**Prompt**
Look through the listing below and report every line that contains "Image".

== == ==

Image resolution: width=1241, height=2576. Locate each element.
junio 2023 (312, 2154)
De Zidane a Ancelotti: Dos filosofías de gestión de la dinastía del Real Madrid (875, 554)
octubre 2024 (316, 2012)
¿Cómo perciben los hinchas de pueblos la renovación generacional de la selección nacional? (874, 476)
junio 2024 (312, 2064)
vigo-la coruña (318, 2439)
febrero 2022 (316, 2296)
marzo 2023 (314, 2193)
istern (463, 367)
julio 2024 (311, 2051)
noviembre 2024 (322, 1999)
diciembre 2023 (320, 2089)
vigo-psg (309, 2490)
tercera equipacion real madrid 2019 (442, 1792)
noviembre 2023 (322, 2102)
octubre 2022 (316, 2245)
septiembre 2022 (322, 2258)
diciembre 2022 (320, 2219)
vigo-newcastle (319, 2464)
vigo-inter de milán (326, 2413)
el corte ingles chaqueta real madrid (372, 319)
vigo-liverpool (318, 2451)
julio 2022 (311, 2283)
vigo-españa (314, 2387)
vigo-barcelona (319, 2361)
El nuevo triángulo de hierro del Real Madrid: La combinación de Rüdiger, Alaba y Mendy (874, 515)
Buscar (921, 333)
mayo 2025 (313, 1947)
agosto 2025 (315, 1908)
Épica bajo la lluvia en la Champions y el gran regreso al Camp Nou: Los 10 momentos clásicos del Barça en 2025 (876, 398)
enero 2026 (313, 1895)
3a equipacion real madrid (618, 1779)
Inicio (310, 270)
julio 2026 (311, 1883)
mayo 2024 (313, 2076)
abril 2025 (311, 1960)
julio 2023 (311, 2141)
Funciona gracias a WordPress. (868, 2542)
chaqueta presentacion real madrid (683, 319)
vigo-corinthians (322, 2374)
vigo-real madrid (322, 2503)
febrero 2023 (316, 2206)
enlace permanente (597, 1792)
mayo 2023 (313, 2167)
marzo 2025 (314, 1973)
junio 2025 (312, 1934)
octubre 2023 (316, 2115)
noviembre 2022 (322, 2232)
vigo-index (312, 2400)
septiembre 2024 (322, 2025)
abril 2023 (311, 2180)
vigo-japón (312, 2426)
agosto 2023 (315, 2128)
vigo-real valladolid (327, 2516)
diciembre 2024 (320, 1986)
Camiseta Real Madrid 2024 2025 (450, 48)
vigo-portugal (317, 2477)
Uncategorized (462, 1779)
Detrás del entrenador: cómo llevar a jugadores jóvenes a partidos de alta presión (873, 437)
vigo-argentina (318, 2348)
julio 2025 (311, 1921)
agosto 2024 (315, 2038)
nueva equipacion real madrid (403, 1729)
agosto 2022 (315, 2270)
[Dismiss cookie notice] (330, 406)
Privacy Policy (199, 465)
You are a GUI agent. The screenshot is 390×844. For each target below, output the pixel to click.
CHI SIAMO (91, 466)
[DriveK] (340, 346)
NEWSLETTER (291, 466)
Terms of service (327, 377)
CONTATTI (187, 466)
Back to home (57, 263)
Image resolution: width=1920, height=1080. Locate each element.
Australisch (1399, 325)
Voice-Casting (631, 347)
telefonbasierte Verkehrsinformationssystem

== == ==

**Result for this task**
Image resolution: width=1241, height=2576. Locate each element.
Image resolution: width=1920, height=1080. Locate each element.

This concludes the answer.